Wale recently touched on the issue of colorism in entertainment. During an episode of “The Breakfast Club,” Wale was asked if his dark complexion has prevented his success in rap.
He responded by saying, “Racial ambiguity helps in anything. That’s just what it is, probably except for sports. Racial ambiguity helps at some level. Racial ambiguity just helps. Even in acting, you can play Italian, Greek, this, that. If you’re Black you’re just Black, Jamaican, African, maybe. Racial ambiguity just helps. It could be for a lot of reasons. ‘Hey I’m Middle Eastern with curly hair and when I cut it I look like Drake so I can relate.’ ‘I’m biracial I look like this guy or whatever.’ ‘I’m white, I relate to some of him and what he’s saying.’”

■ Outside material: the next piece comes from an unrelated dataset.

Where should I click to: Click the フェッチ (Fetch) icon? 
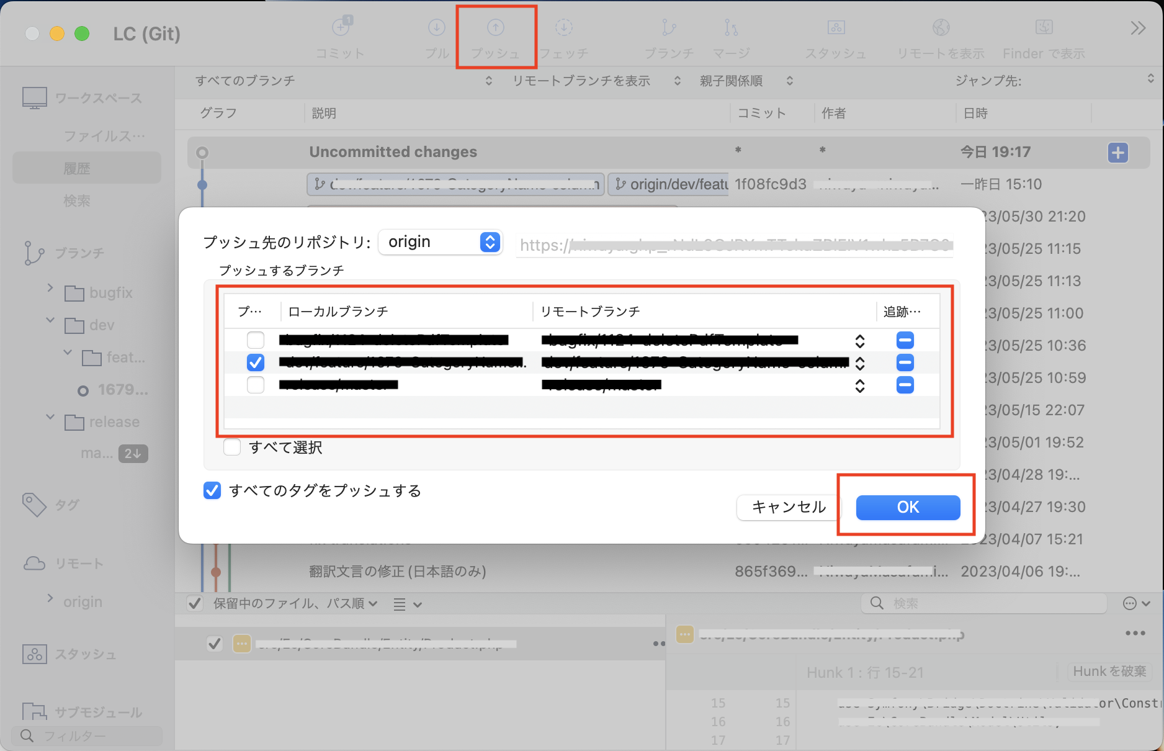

In hip-hop, Drake and J. Cole are two bi-racial artists who have gained mainstream success. However, Kendrick Lamar, Future, Migos, and Meek Mill are rappers with darker complexions who have gained success.
Early in his career, Wale also achieved success in music. He has released five solo albums and two that placed as No. 1 on the Billboard charts.
Following the “Breakfast Club” interview, Wale faced backlash on social media by those who believed he was making an excuse for not having recent success. But singer V. Bozeman agreed with Wale and his statement.
“I’m gonna say it and I’m gonna agree with Wale,” she said. “I’m gonna say this one time and I’m gonna say it one time only and I’m not gonna say it again: racial ambiguity does help. Stop acting like y’all don’t know what’s going on in these streets. The light skin, the dark skin, that’s a whole situation. Stop acting like y’all don’t know. It’s a whole different experience with that situation with the light skin and the dark skin, it’s been going on since the beginning of time, okay. So stop. Stop acting like y’all don’t know what’s going on in these streets. Stop. Let’s be real for two seconds, two seconds. Stop! It’s real, stop. Stop. It’s real.”